SINAMALAR
Dil/1
YAZI
11.02.2018
SES
İnsanlık binlerce yıldan beri konuşmaktadır. Konuşma, ses ile yapılan bir aktarmadır. Herkes kulağı ile duyduğunu ve kendi zihninde ürettiği kavramları ses dalgaları halinde karşısındakine iletir. İşiten de başka insanlara iletir.
Sesli iletişim kolay ve basit bir yöntemdir ama bazı mahsurları vardır. Kişiden kişiye aktarılırken bozulmalara uğrar. Hatta şöyle bir oyun oynanır. Halka halinde sıralanılır. Oyunu başlatan yanındakine biraz da hızlı bir şekilde bir cümle söyler. O da yanındakine çabucak söyler ve sonunda ilk söyleyene iletilir. Çabuk aktaramayan cezalandırılır ki, oyun neşeli olsun. Her aktarımda söz bozulur ve genellikle ilk söylenen sözle hiç alakası olmayan bir cümle ulaşır oyunu başlatana.
HAFIZA/SAKLAMA
Bilginin saklanması en önemli sorundur. Eski insanların hafızaları bunun için çok güçlü olmak zorundaydı. Bana göre ilk nesil insanların -eğer bildiklerimiz doğru ise- uzun ömürlü olmalarının sebebi bilginin bilenler tarafından uzun süre muhafaza edilmesi ve atlamalı nesillere intikal ettirilmesi idi. Hafızlık her zaman önemli bir beceri olmuştur.
RESİM
Duvarlara yapılan ilk resimler sanat gayesi ile yapılmıyordu. Onlar üzerinden bireylere bilgi aktarılıyordu. Daha sonraları taş, deri, kemik, yaprak ve ağaçlar üzerine resimler yapıldı ve dersler ve bilgiler mobilize oldu. Giderek de bu resimler piktografik/sembolize/figüratif hale ;bununla beraber yeni, yeni manalar da ifade eder hale geldi. Fakat burada da bir sorun vardı. Bu malzemeler dayanıklı değillerdi. Çoğu insan ömrü kadar ancak yaşıyordu. Bunları işlemek te, saklamak da ayrı bir sorundu.

━━━

(Alıştırma Yönergesi) Lütfen yukarıdaki seçilmiş metnin "Sesli iletişim kolay" ifadesiyle başlayan bölümünü, "ulaşır oyunu başlatana." ifadesi de dahil olmak üzere, olduğu gibi yineleyin.

(Verilen Liste)

━━━

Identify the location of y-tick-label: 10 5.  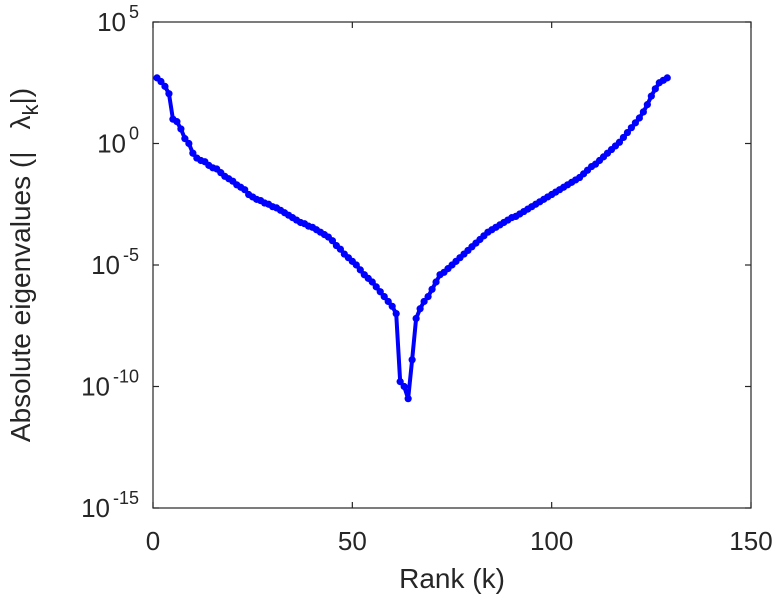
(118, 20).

━━━

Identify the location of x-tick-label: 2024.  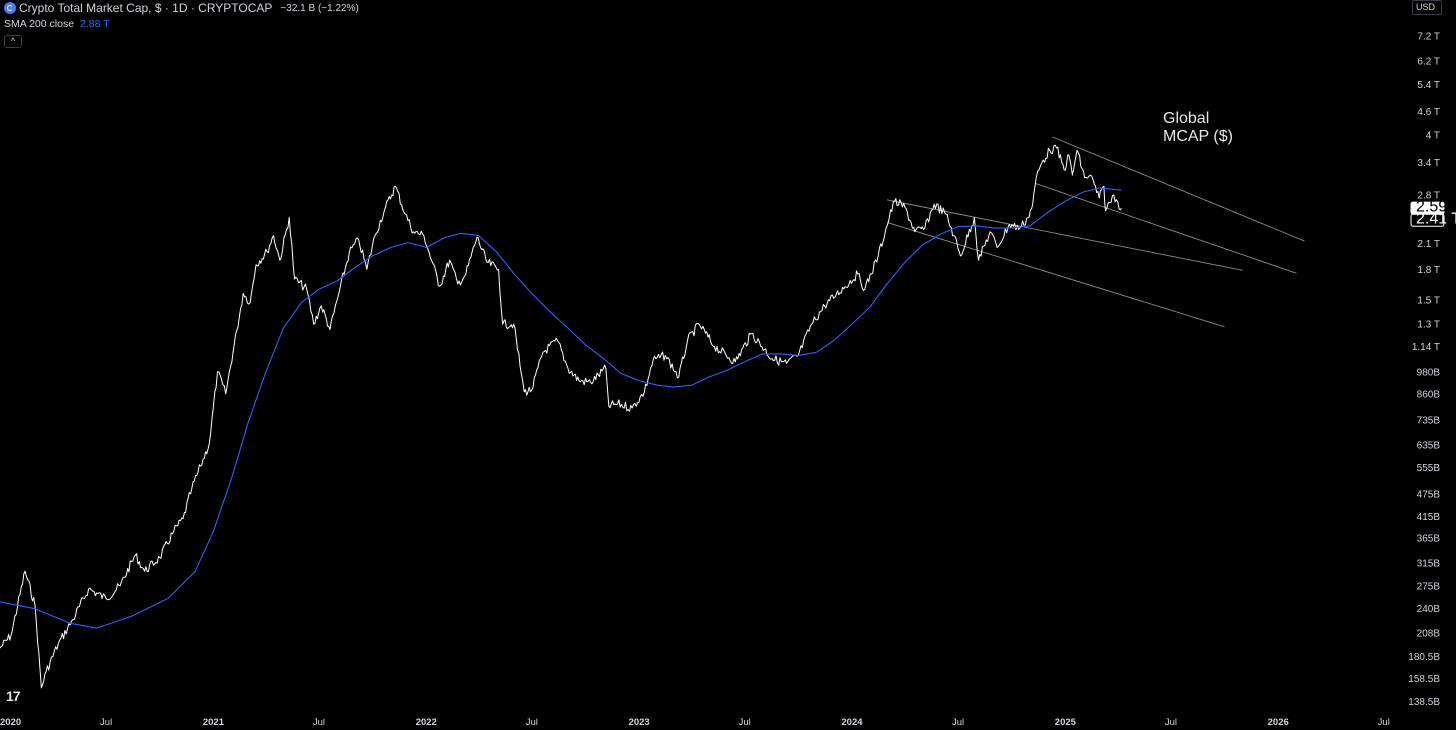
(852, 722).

━━━

(Alıştırma Çözümü)
Sesli iletişim kolay ve basit bir yöntemdir ama bazı mahsurları vardır. Kişiden kişiye aktarılırken bozulmalara uğrar. Hatta şöyle bir oyun oynanır. Halka halinde sıralanılır. Oyunu başlatan yanındakine biraz da hızlı bir şekilde bir cümle söyler. O da yanındakine çabucak söyler ve sonunda ilk söyleyene iletilir. Çabuk aktaramayan cezalandırılır ki, oyun neşeli olsun. Her aktarımda söz bozulur ve genellikle ilk söylenen sözle hiç alakası olmayan bir cümle ulaşır oyunu başlatana.